*Exercise instructions:*
Set down the final part of the listing, which starts at the line containing "Click the forward" and runs to the last line, exactly and completely.

⟨

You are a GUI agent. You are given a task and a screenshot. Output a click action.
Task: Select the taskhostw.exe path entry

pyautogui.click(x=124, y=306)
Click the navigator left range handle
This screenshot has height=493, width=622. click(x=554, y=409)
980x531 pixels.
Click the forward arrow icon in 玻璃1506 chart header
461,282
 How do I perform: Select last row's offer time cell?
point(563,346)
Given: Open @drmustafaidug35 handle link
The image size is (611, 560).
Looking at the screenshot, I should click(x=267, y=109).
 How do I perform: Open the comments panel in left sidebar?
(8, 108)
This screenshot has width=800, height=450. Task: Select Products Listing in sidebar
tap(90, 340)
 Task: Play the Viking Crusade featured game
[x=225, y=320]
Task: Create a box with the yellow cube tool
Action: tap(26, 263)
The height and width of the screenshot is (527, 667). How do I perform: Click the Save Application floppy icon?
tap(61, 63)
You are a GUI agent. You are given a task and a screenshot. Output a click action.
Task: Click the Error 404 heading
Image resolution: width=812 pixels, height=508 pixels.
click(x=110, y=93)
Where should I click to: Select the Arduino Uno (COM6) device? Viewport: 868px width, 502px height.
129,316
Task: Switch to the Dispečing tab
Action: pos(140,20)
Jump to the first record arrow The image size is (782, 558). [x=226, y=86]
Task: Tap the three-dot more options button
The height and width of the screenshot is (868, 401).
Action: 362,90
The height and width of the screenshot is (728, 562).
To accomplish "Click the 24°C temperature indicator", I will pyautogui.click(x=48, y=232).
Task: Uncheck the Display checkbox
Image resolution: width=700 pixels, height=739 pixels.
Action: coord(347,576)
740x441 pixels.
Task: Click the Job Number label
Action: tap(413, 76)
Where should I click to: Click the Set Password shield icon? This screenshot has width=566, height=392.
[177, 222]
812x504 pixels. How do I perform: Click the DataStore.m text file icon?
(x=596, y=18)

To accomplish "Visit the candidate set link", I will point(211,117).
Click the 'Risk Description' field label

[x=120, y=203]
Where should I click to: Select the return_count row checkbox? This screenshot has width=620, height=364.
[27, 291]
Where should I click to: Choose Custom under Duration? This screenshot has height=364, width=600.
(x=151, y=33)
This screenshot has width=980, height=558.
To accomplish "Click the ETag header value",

⟩

*Solution below:*
Click the forward arrow icon in 玻璃1506 chart header
461,282
 How do I perform: Select last row's offer time cell?
point(563,346)
Given: Open @drmustafaidug35 handle link
The image size is (611, 560).
Looking at the screenshot, I should click(x=267, y=109).
 How do I perform: Open the comments panel in left sidebar?
(8, 108)
This screenshot has width=800, height=450. Task: Select Products Listing in sidebar
tap(90, 340)
 Task: Play the Viking Crusade featured game
[x=225, y=320]
Task: Create a box with the yellow cube tool
Action: tap(26, 263)
The height and width of the screenshot is (527, 667). How do I perform: Click the Save Application floppy icon?
tap(61, 63)
You are a GUI agent. You are given a task and a screenshot. Output a click action.
Task: Click the Error 404 heading
Image resolution: width=812 pixels, height=508 pixels.
click(x=110, y=93)
Where should I click to: Select the Arduino Uno (COM6) device? Viewport: 868px width, 502px height.
129,316
Task: Switch to the Dispečing tab
Action: pos(140,20)
Jump to the first record arrow The image size is (782, 558). [x=226, y=86]
Task: Tap the three-dot more options button
The height and width of the screenshot is (868, 401).
Action: 362,90
The height and width of the screenshot is (728, 562).
To accomplish "Click the 24°C temperature indicator", I will pyautogui.click(x=48, y=232).
Task: Uncheck the Display checkbox
Image resolution: width=700 pixels, height=739 pixels.
Action: coord(347,576)
740x441 pixels.
Task: Click the Job Number label
Action: tap(413, 76)
Where should I click to: Click the Set Password shield icon? This screenshot has width=566, height=392.
[177, 222]
812x504 pixels. How do I perform: Click the DataStore.m text file icon?
(x=596, y=18)

To accomplish "Visit the candidate set link", I will point(211,117).
Click the 'Risk Description' field label

[x=120, y=203]
Where should I click to: Select the return_count row checkbox? This screenshot has width=620, height=364.
[27, 291]
Where should I click to: Choose Custom under Duration? This screenshot has height=364, width=600.
(x=151, y=33)
This screenshot has width=980, height=558.
To accomplish "Click the ETag header value",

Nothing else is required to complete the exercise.